When Parapsychology was first introduced as an investigative science, it was during the height of the spiritualist movement and it was hoped that science could find some evidence of what happens to our “soul” after death. In the 1880’s, babies often died before their first birthday and disease cut many lives short. Families were left grieving the loss of their loved ones and many were hopeful that there was something better after they left their life of suffering. They sought out opportunities to communicate with those who had crossed over to the afterlife and psychic mediums welcomed the opportunity to make a profit. Meanwhile, scientists were quickly expanding the understanding of human evolution and laying the groundwork for a mechanical universe that didn’t necessitate a soul. The possibility of no afterlife distressed a multitude of people, some of them scientists themselves, and so Parapsychology was introduced as an attempt to build a bridge between science and spirituality.

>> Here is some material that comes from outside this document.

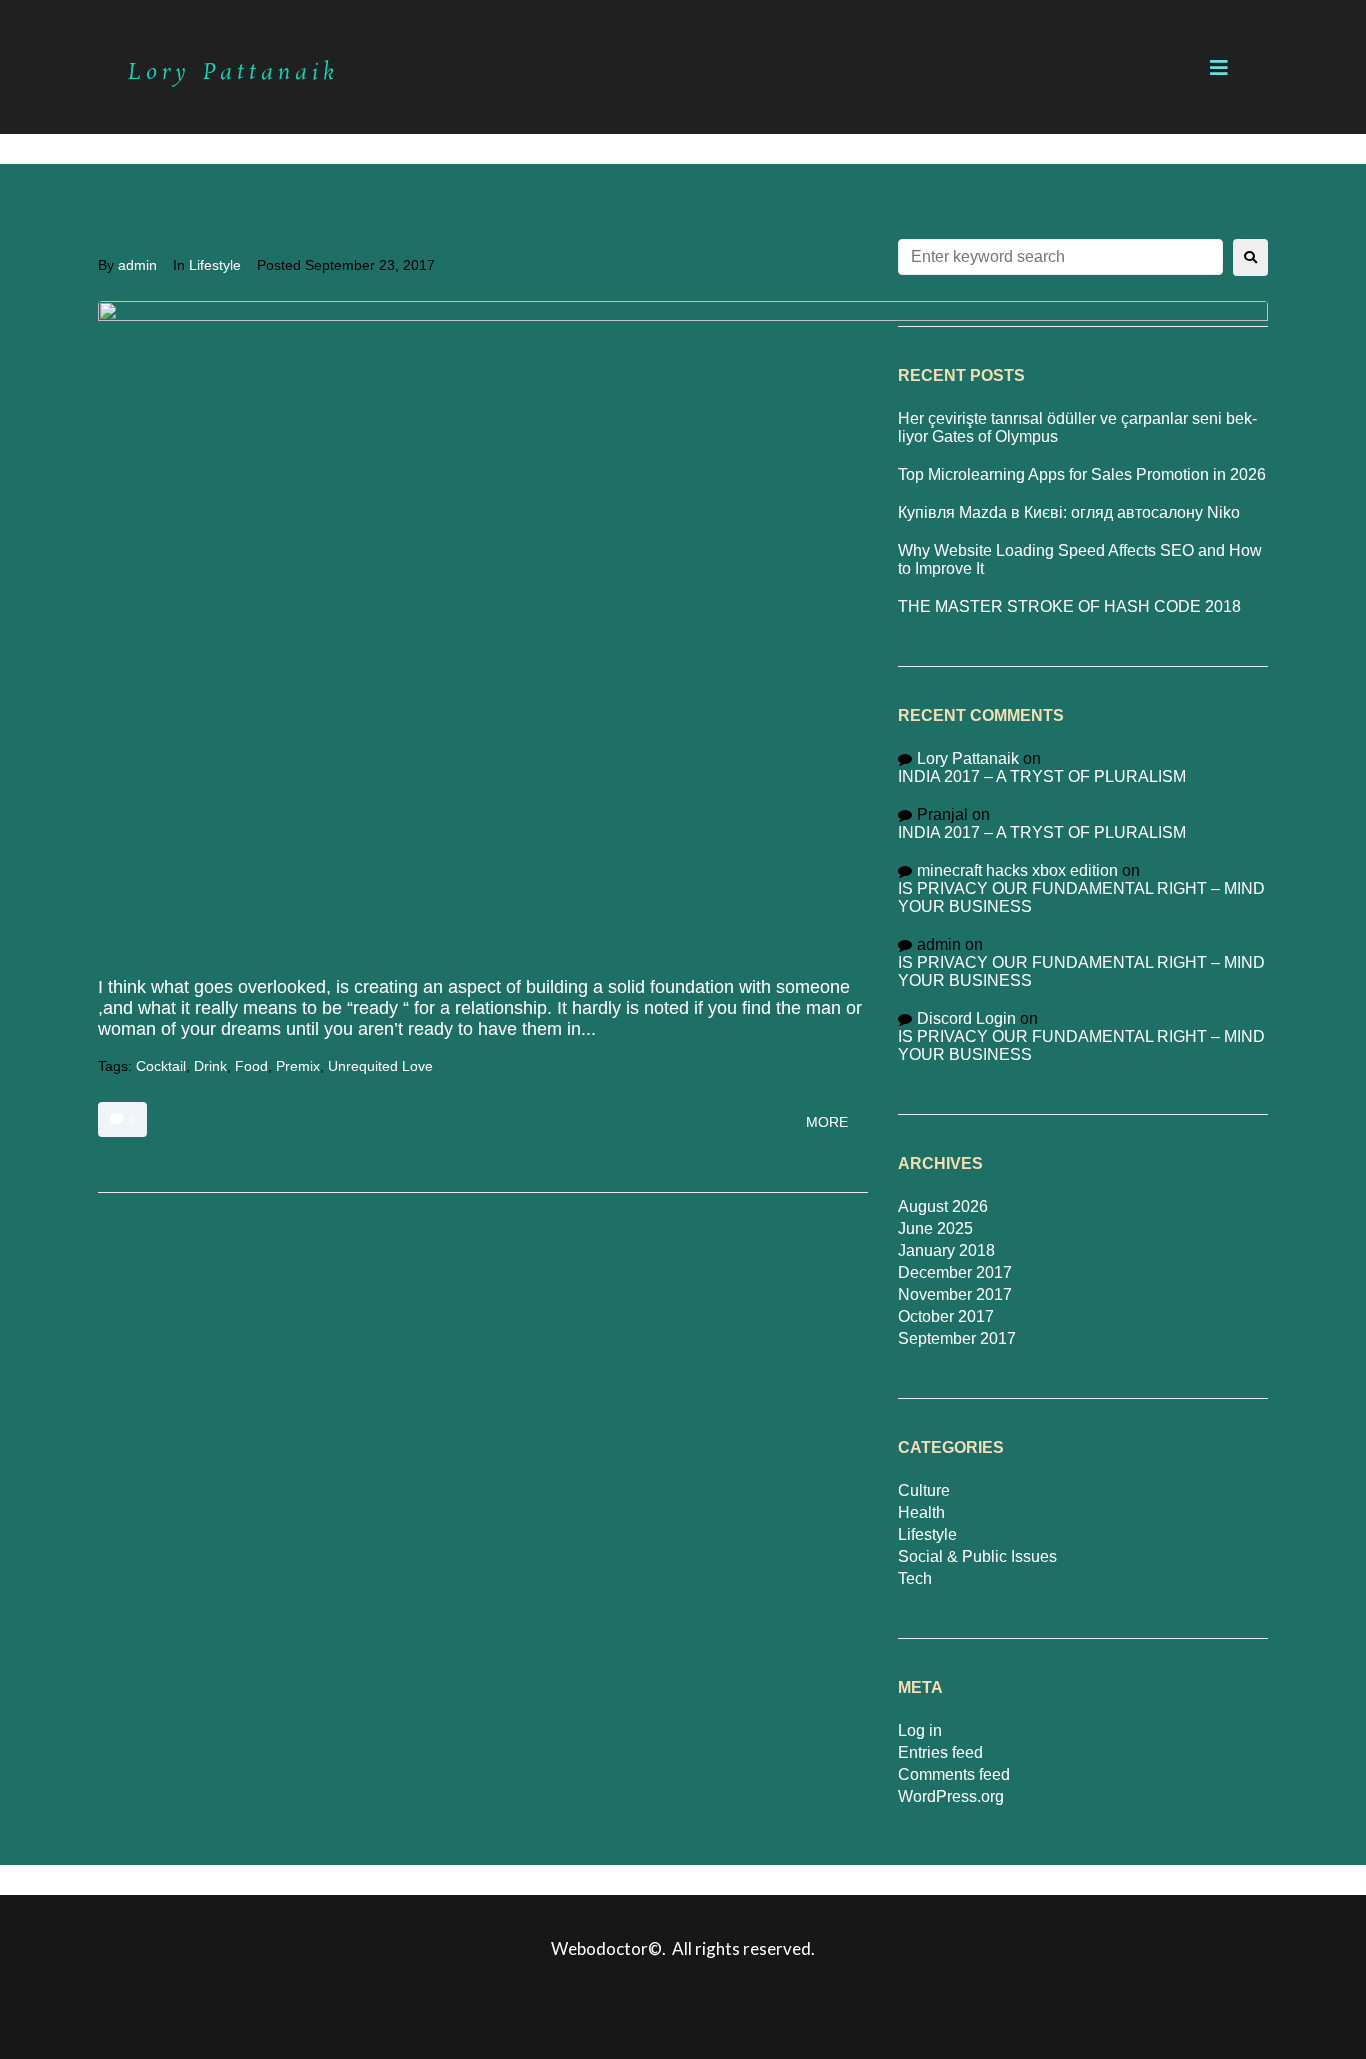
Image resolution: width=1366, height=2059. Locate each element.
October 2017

Despite years of investigation and research, we still haven’t been able to truly grasp what is at work in what appears to be authentic spirit communication. I know some of you are saying “but I know that we go on because my experience has shown this to be true.” Granted many people have had communications with “the other side” but scientifically we haven’t been able to verify that these communications come from the deceased or if they are a product of another paranormal experience such as telepathy. Heck, we aren’t even sure that it isn’t our mind reproducing some aspect of our loved ones to comfort ourselves. These experiences can even be attributed to the psychological effects of priming in which we go into a situation with a certain idea or story related to the “paranormal” activity and are more open to attributing minor anomalies to that story.

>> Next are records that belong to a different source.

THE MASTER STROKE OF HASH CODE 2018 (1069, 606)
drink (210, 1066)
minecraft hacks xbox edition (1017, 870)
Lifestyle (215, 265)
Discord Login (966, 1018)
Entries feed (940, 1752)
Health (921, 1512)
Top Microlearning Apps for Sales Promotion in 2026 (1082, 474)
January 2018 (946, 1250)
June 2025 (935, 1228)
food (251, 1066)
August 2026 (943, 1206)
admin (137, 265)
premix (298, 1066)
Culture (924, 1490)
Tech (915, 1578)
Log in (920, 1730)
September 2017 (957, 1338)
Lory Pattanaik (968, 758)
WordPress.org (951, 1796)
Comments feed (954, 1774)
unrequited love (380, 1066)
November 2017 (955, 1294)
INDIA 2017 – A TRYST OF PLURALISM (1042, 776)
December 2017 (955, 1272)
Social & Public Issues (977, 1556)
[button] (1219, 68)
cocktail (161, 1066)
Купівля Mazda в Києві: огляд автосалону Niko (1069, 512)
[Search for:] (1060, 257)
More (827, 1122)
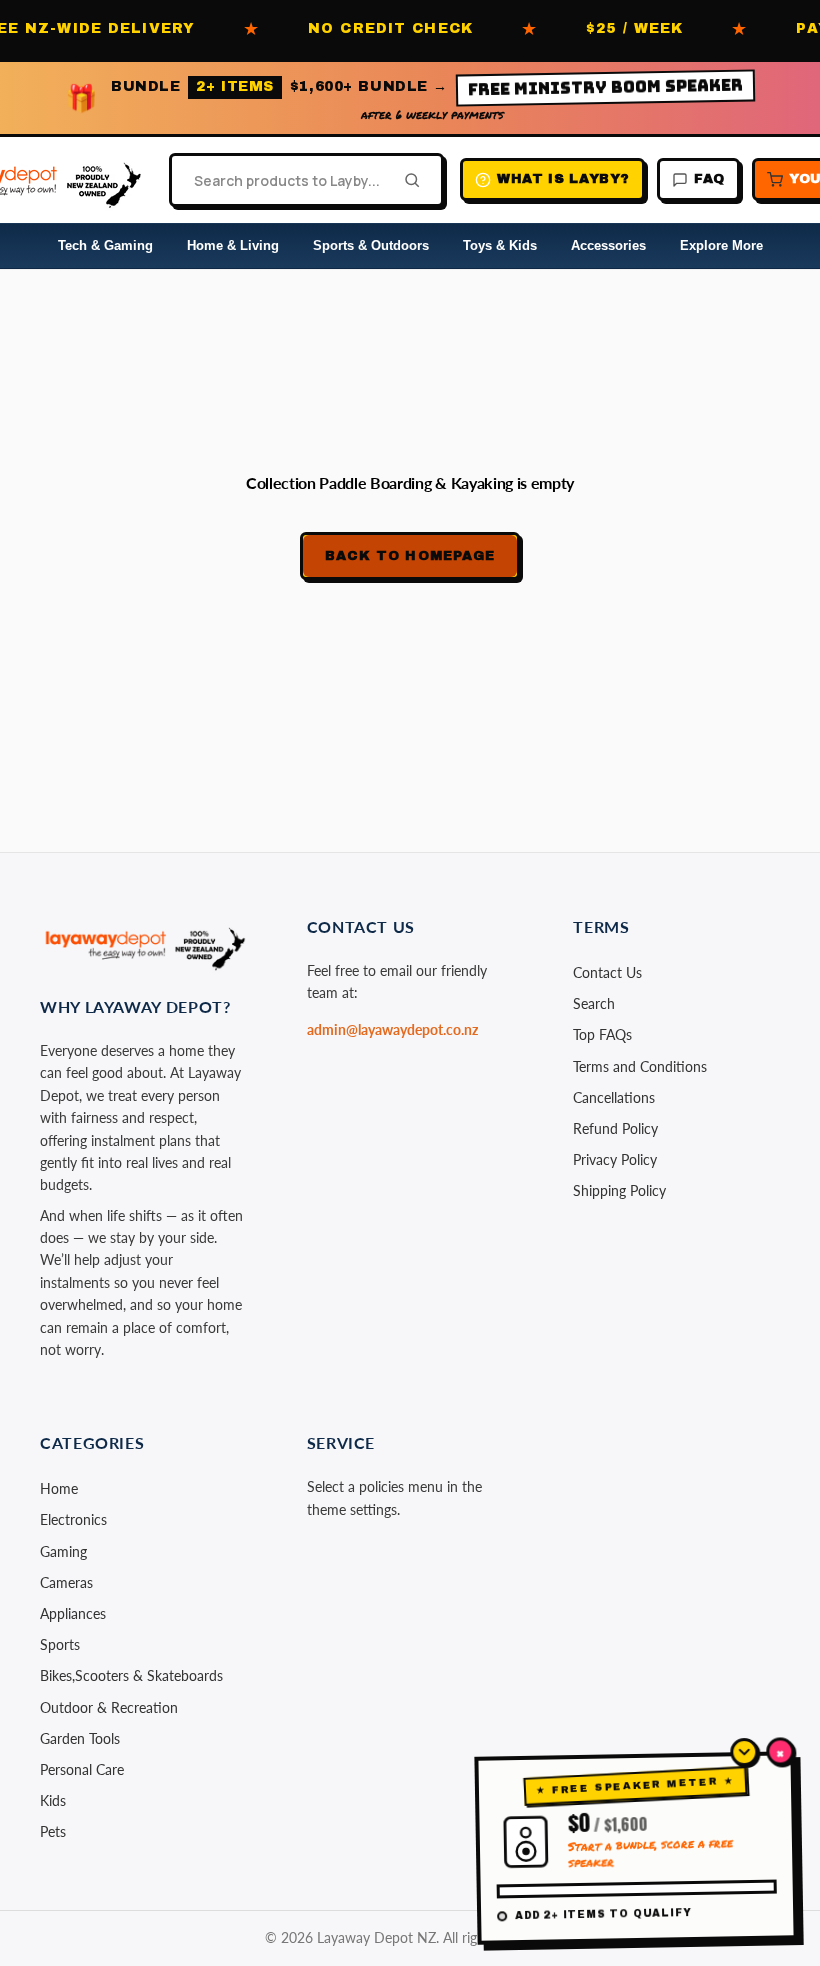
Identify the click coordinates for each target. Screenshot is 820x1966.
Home (59, 1488)
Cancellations (614, 1097)
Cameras (66, 1582)
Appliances (73, 1613)
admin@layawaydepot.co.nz (392, 1029)
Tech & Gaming (105, 245)
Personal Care (82, 1769)
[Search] (406, 180)
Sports (60, 1644)
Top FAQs (602, 1034)
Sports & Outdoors (371, 245)
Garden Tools (80, 1738)
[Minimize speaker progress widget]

In the field we often talk about pain and traumatic events triggering activity, so if there is a spirit world, are our loved ones reliving the pain of their former life? I also think about how the spirit world is treated by paranormal investigators and how I don’t want my loved ones to be subjected to the whims and silly questions of ghost hunters. If there is something beyond this, I would want it to be better. When I am in the field, I try to treat the dead the same way I would treat them if they were alive today but I know that not every investigator acts in this manner. I know that these “spirits” are yelled at, threatened, called names, ridiculed, and forced to hear about their worst moments a million times over. Lies are told and retold with the “spirit” unable to speak for themself.

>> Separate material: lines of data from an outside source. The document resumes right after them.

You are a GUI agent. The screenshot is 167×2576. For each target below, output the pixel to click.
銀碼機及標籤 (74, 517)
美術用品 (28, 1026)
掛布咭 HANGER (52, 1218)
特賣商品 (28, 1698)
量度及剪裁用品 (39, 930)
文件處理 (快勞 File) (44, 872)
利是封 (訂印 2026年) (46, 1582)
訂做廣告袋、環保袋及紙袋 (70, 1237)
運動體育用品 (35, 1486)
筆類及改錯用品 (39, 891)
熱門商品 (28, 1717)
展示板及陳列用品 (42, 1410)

What does all of this mean for my feelings about death? I guess it means that I am not comforted by what I know. I still miss the physical presence of my loved ones so that doesn’t change. People who believe in an afterlife often point to the idea of heaven and that the soul of our loved one is likely there and not here. If that is the case, what are we experiencing in a paranormal event? I have too many questions, not enough answers, and no real comfort other than I hope my loved ones are no longer experiencing bodily pain. Sometimes it feels like we still are at the beginning of this experiment in parapsychology where we want to find a link between the scientific and the spiritual and the answers are just out of reach.